Sometimes I forget how important people in recovery take the slogan "One Day at a Time." This past Sunday, the first Sunday after Christmas, I posed the question, "What is your favorite Christmas memory." About two answers in, I suddenly realized I had done it again. Past Christmases for many of the people in recovery are full of pain. Christmas spent in addiction, family separation, divorce, lost opportunities and pain. Several of us at Recovery Worship have lost parents this past year, one man learned on Christmas Eve that his estranged wife had died suddenly of a heart attack earlier in the day.
I heard all of these emotions as people stood up to tell their story, the stories full of pain were often ended with the same line, "but I am sober today and that is what is important." They spoke that living a life in recovery has turned sad memories of Christmases past into happy memories of Christmas this year. One of the last people to tell their story was a man who has only been to Recovery Worship a few times.

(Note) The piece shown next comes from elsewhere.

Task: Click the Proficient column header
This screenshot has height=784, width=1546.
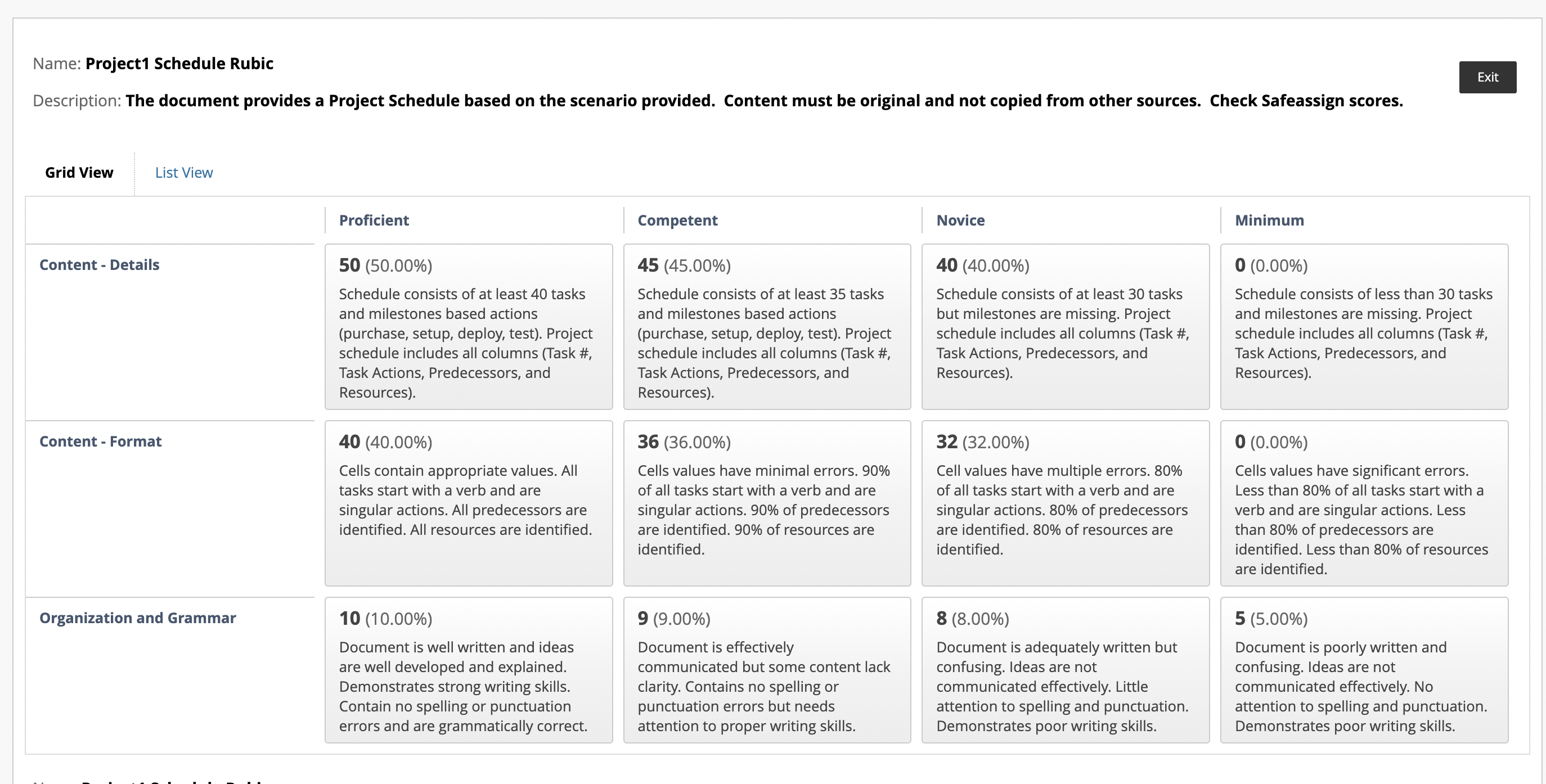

"My favorite Christmas story" he said, "is this Christmas. This is the first Christmas in thirty years that I have been sober on Christmas Day." He is still in treatment but you could hear the hope in his voice. This time, this Christmas, he was going to make it, the rest of today he will be sober, he will worry about being sober tomorrow…..tomorrow. Those Christmas's spent in addiction are in the past, in recovery he has been given a "do over" and he plans on making it work today!
We all have the right for a "do over" after all; God got a "do over" after Noah and the flood didn't he/she! That will be the topic this coming Sunday as we have a Service of Healing and New Beginnings on the first Sunday of the new year.